A dissociative personality disorder, sometimes known as multiple personality disorder, affects Dr. Carter Nix (John Lithgow), a child psychologist. The story follows a psychologist who, exactly as his father “examined” him, exploits his own daughter for trials and additional research. Cain, Margo, and Josh are Carter’s alternate identities. Cain is a thug, Josh is a shy 7-year-old, and Margo goes to great lengths to protect the other personas. Carter and Cain murder young women in order to take their children to Dr. Nix Sr(father) .’s Carter’s immoral research. Will Carter’s wife, Jenny (Lolita Davidovich), be able to save their daughter Amy (Amanda Pombo)?

Silver Linings Playbook (2012)

After a weird breakdown, Pat Solitano (Bradley Cooper) ends placed in a mental facility. He is eventually released and returns to his parents, where he plans to reunite with his ex-wife. But he is far from normal, and he still has mental breakdowns from time to time. Then he meets Tiffany (Jennifer Lawrence), who has gone through the same trauma as him after losing a loved one. Things become extremely tricky as the two begin to spend more time together.

This film not only focuses on the two main protagonists’ mental illnesses, but also on the mental illnesses of everyone around them, including the psychologist who has been counseling Pat all along. It demonstrates that mental illness is relatively widespread among adults in today’s world, which is filled with a variety of stresses. Overall, the film features a terrific cast and a decent storyline that focuses primarily on the romance between the two characters while also showing the mental diseases that exist in practically everyone.

Strange Voices (1987)

This film depicts a person’s entire journey with schizophrenia, from diagnosis to prognosis. It depicts a person’s struggle to come to grips with the realization that they have the disorder. The film follows the family’s journey from denial to animosity to acceptance of Nicole’s (Nancy McKeon) mental health condition. It also sheds light on an individual’s decision to accept or refuse therapy, as well as the implications for them and others who care for them. It’s a heartbreaking journey to acceptance for those looking for Nicole, as it puts their patience, resilience, and presence of mind to the test. The treatment’s implications also draw attention to how mental health issues have been addressed in the past and whether we are currently confronted with comparable dilemmas and concerns.

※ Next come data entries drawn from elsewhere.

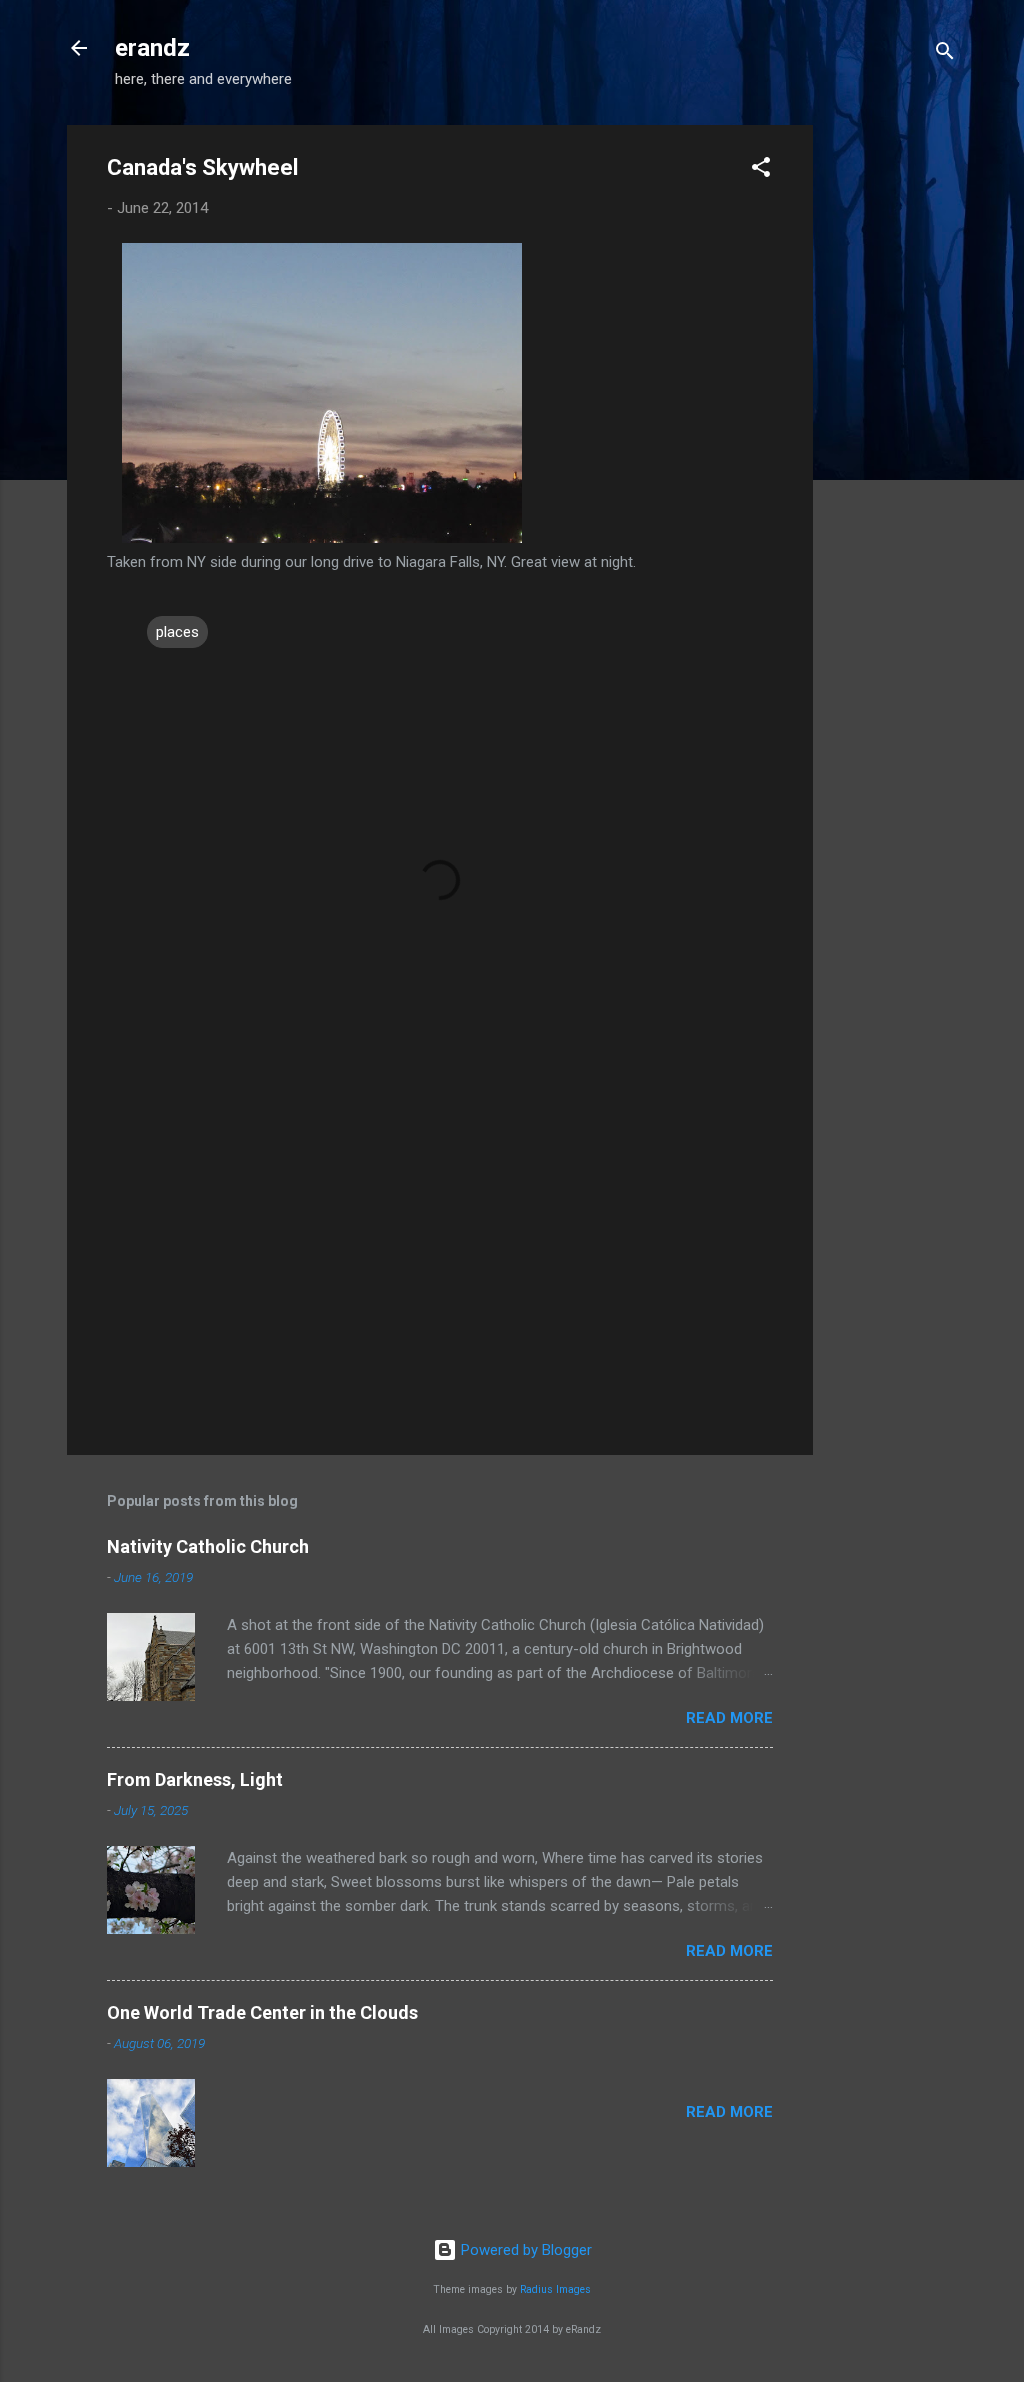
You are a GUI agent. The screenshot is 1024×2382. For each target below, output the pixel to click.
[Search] (945, 54)
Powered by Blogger (524, 2250)
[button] (761, 170)
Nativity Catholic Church (208, 1546)
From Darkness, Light (195, 1779)
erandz (152, 48)
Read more (729, 1718)
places (177, 632)
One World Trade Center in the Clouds (262, 2012)
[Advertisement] (893, 425)
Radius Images (555, 2289)
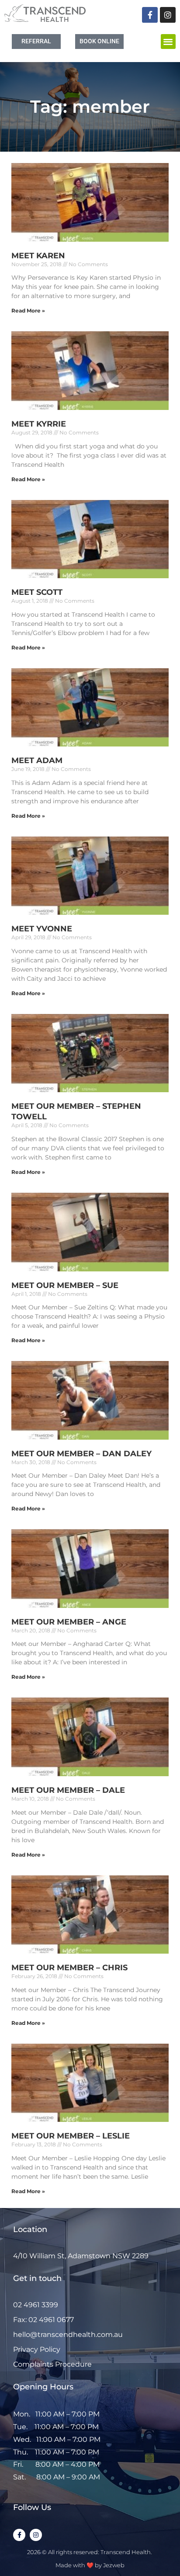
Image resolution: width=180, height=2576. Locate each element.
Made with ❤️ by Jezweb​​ (90, 2565)
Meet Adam (36, 760)
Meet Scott (36, 592)
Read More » (28, 310)
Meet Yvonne (41, 929)
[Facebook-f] (150, 15)
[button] (168, 41)
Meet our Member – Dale (68, 1790)
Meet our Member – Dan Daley (81, 1453)
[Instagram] (168, 15)
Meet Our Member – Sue (64, 1285)
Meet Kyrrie (38, 424)
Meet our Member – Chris (69, 1967)
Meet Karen (38, 255)
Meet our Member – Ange (68, 1622)
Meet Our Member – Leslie (70, 2136)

The Perks of Being a Wallflower (2012)

This is the story of Charlie (Logan Lerman), a quiet young guy who is going through a difficult time in his life after his best buddy commits suicide. He meets two free-spirited seniors, Sam (Emma Watson) and Patrick (Ezra Miller), who offer him a different perspective on life. He has memories of an abusive upbringing that are triggered in moments of intimacy with Sam, just when he is finally thrilled to be moving on in all parts of his life. ‘The Perks of Being a Wallflower’ carefully addresses the problem of overcoming past traumas and the need of interpersonal ties in the healing process.

To the Bone (2017)

‘To the Bone’ follows the lives of Ellen, a 20-year-old woman who suffers from anorexia. What appears to be a physical ailment. Anorexia is a serious mental illness that can lead to death. Ellen spends the most of her adolescent years switching from one recovery program to the next, but none of them seem to work for her, and she continues to lose weight. Finally, she comes to a youth home that uses alternative methods to help those who are affected by this. Ellen is taken aback by the facility’s regulations, and she must now find a method to deal with her eating disorder while also accepting herself as she is. In its brief runtime, the film can only provide a glimpse of the situation, but it does make you aware of what individuals around you may be going through, and that is enough.